With the line containing "How do I perform: Click" as the starting point, output the remaining lines of the data exactly as they are, through the last.

[Dataset entries]

╭──

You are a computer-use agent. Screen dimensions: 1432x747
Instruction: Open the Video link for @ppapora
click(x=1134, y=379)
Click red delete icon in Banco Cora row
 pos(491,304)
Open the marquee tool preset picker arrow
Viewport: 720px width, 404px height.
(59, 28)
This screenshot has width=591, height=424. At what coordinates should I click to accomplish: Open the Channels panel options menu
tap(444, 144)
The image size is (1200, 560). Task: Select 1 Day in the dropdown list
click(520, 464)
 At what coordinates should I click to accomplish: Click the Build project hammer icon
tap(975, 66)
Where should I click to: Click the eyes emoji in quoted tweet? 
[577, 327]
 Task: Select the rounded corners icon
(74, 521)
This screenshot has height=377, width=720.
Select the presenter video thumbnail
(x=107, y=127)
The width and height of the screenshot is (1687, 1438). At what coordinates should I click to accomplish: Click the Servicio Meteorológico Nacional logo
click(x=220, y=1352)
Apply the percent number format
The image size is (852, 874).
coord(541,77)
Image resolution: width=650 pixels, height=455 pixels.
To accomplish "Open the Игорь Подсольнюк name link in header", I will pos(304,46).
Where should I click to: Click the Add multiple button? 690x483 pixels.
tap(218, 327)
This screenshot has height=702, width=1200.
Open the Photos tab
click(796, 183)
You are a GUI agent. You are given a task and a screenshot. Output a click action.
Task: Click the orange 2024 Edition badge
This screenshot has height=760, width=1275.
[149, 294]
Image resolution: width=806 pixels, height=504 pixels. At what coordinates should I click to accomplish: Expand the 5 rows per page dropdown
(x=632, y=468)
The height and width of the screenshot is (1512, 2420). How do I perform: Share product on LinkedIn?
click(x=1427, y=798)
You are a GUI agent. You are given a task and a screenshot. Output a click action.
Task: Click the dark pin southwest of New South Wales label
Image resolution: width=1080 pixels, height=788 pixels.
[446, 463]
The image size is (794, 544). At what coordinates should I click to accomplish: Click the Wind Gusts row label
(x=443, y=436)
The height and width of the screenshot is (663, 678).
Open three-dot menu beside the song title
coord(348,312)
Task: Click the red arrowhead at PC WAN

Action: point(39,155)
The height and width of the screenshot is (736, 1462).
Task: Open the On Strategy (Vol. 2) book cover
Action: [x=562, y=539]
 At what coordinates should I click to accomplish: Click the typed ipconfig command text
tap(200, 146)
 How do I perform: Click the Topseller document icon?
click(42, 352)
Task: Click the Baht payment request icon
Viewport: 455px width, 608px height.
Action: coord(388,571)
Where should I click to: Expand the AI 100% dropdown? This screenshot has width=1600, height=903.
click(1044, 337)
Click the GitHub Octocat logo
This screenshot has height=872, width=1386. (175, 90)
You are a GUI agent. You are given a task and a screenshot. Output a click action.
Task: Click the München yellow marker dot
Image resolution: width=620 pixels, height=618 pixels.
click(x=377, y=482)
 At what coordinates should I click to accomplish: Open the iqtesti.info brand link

╰──

Final answer
 How do I perform: Click the Topseller document icon?
click(42, 352)
Task: Click the Baht payment request icon
Viewport: 455px width, 608px height.
Action: coord(388,571)
Where should I click to: Expand the AI 100% dropdown? This screenshot has width=1600, height=903.
click(1044, 337)
Click the GitHub Octocat logo
This screenshot has height=872, width=1386. (175, 90)
You are a GUI agent. You are given a task and a screenshot. Output a click action.
Task: Click the München yellow marker dot
Image resolution: width=620 pixels, height=618 pixels.
click(x=377, y=482)
 At what coordinates should I click to accomplish: Open the iqtesti.info brand link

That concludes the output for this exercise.